AFD: transfair chiede risposte!

AFD: transfair chiede risposte! © Eidg. Zollverwaltung
12.05.2021

La settimana scorsa diverse testate giornalistiche hanno richiamato l’attenzione su presunte irregolarità all’interno dell’Amministrazione federale delle dogane (AFD). transfair vede urgente necessità di agire per fare chiarezza su queste accuse ed è intervenuto a livello politico. All’inizio della settimana la co-presidente di transfair Greta Gysin ha presentato due interventi in Parlamento.

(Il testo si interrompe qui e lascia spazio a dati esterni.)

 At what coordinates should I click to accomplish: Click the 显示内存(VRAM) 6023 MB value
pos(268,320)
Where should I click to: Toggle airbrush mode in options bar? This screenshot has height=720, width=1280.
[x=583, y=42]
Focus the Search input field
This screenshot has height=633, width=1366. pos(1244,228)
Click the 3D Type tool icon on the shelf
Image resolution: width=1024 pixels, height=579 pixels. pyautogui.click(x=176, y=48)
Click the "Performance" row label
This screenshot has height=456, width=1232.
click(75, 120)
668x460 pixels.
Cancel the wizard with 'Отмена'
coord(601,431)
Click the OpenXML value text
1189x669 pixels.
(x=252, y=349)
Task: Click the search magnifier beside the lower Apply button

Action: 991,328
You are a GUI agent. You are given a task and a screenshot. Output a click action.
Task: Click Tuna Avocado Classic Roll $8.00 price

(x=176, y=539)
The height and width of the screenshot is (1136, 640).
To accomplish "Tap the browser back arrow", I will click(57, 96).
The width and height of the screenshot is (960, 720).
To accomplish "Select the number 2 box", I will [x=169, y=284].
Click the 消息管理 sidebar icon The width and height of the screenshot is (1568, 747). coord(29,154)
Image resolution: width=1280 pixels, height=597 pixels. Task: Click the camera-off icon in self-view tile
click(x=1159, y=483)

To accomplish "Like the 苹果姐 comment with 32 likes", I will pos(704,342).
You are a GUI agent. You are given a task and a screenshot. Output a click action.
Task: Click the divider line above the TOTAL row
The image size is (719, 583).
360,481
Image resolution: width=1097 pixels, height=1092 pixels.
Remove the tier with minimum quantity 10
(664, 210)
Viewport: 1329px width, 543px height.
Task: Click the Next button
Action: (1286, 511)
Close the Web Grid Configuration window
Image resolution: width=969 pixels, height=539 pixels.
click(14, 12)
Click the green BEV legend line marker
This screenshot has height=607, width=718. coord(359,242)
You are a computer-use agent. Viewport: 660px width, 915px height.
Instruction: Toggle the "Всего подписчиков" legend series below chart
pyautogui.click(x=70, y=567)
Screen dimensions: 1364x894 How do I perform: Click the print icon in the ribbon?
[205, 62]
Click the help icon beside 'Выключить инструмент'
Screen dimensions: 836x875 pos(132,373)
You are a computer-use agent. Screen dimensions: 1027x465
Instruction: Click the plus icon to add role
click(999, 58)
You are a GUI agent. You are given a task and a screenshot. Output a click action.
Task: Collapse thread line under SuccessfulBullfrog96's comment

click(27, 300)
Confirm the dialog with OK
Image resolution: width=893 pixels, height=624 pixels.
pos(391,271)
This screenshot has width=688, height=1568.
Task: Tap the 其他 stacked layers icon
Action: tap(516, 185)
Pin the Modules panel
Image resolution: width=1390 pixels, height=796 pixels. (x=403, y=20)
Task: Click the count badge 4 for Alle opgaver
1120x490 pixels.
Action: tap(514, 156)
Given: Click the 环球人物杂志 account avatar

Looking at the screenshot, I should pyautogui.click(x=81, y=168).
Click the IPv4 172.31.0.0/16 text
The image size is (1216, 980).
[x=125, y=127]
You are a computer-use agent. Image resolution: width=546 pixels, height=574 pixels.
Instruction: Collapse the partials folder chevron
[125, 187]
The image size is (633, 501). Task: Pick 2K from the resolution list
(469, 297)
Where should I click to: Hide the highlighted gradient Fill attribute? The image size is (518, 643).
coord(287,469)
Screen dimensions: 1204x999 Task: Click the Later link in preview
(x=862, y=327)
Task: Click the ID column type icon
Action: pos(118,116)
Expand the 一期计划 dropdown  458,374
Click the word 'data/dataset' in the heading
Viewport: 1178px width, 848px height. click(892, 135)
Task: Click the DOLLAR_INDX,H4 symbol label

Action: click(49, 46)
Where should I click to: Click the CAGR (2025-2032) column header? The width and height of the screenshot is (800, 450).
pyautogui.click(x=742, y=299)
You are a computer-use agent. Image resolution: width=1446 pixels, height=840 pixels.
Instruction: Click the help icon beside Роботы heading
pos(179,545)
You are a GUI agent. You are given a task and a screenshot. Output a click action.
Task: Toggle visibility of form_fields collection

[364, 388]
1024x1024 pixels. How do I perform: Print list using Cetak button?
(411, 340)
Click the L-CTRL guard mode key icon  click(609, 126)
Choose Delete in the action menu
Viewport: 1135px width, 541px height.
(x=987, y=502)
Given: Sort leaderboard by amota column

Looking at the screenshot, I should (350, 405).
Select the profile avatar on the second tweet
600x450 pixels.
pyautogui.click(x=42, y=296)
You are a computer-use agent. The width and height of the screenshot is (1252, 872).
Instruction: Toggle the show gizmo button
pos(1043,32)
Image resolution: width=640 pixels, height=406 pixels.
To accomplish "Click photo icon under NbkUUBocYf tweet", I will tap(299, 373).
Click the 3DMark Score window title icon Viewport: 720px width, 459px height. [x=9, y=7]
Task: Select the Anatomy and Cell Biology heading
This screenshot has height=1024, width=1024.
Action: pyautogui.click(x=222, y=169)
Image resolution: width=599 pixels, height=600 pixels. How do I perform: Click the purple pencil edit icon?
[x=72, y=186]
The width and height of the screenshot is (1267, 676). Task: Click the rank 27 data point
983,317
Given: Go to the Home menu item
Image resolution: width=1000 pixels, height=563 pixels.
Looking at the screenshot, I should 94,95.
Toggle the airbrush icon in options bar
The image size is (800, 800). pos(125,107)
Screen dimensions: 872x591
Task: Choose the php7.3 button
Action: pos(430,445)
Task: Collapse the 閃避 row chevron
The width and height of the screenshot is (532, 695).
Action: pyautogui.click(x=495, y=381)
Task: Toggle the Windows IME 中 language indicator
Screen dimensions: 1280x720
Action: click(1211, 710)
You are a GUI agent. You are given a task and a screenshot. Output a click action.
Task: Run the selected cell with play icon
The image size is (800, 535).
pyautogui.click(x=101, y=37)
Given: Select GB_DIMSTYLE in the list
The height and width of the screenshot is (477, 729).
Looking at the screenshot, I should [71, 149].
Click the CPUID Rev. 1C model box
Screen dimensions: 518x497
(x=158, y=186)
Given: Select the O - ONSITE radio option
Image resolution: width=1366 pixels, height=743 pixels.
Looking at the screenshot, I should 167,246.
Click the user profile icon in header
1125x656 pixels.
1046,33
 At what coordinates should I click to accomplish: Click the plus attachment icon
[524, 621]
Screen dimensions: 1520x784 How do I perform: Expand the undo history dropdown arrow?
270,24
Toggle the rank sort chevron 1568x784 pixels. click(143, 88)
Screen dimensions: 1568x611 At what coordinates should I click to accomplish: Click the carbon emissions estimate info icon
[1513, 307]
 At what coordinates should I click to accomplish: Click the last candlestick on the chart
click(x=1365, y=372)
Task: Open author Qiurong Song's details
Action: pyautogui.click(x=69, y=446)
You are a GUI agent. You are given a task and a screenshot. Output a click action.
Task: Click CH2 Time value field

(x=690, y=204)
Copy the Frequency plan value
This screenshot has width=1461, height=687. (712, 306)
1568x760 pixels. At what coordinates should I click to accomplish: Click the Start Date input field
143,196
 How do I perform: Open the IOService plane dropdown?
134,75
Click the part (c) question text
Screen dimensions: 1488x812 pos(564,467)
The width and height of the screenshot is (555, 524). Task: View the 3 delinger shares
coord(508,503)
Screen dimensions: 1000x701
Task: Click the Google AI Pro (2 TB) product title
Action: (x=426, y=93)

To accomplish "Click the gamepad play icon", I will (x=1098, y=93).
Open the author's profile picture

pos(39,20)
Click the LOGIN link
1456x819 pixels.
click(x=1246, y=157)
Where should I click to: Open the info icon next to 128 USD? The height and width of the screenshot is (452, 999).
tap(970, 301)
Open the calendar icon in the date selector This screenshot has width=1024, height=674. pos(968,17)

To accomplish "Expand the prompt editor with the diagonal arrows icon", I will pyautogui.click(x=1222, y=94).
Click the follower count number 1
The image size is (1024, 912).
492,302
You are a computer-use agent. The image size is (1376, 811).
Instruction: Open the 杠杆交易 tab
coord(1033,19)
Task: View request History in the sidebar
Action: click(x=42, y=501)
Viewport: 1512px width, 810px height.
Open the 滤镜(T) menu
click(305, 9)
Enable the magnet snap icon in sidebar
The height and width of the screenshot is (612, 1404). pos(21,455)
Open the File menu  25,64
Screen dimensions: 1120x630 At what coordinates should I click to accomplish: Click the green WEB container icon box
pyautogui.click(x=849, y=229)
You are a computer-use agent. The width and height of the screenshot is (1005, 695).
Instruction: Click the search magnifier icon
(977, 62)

Nei giorni scorsi, in tutta una serie di articoli usciti nelle pubblicazioni di CH Media sono state avanzate critiche a causa d’irregolarità all’interno dell’Amministrazione delle dogane. Le accuse sono allarmanti e coincidono con le dichiarazioni che erano giunte anche a transfair. Per il sindacato la situazione è diventata inaccettabile. La riorganizzazione dell’AFD solleva molti timori. Nei confronti del progetto di riorganizzazione DaziT e del suo impatto sull’organizzazione dell’Amministrazione delle dogane, ossia la prevista abolizione del Corpo delle guardie di confine, le uniformi e l’armamento dei dipendenti civili della dogana e l’occupazione dei posti di lavoro a livello regionale e locale, crescono il malcontento e il timore di un peggioramento delle condizioni di lavoro. Inoltre, all’interno dell’Amministrazione delle dogane si parla di un clima di paura.
 
transfair vuole risposte
Il sindacato si è pertanto attivato. All’inizio della settimana, la co-presidente di transfair Greta Gysin ha presentato due interpellanze, con le quali invita il Consiglio federale a fare chiarezza sui processi all’interno dell’Amministrazione delle dogane.
 
Con questi due interventi parlamentari Greta Gysin chiede al Consiglio federale risposte sulle pubbliche accuse rivolte all’Amministrazione delle dogane e alla sua direzione. In concreto, la Consigliera nazionale ticinese desidera sapere se la riorganizzazione è tuttora in carreggiata per quanto riguarda tempi e contenuti. Inoltre, il Consiglio federale è invitato a prendere posizione su singoli aspetti, quali le uniformi e l’armamento dei collaboratori civili della dogana o sullo scioglimento del Corpo delle guardie di confine. Oltre a ciò, esorta l’esecutivo ad esprimersi sulle accuse rivolte alla direzione dell’AFD. Infine, il Consiglio federale è chiamato a creare un punto di riferimento esterno per il personale, al quale quest’ultimo possa comunicare i suoi crucci e timori.
 
Critiche già in fase di consultazione
La consultazione degli uffici sulla nuova legislazione in materia di dogane (LTDo e LE-UDSC) aveva già provocato aspre critiche da numerosi partiti, Cantoni nonché dall’incaricato federale per la protezione dei dati. Inoltre, transfair aveva reagito con forza già durante la consultazione sulle modifiche delle regolamentazioni del pensionamento, rifiutando gli adeguamenti affrettati e sconsiderati.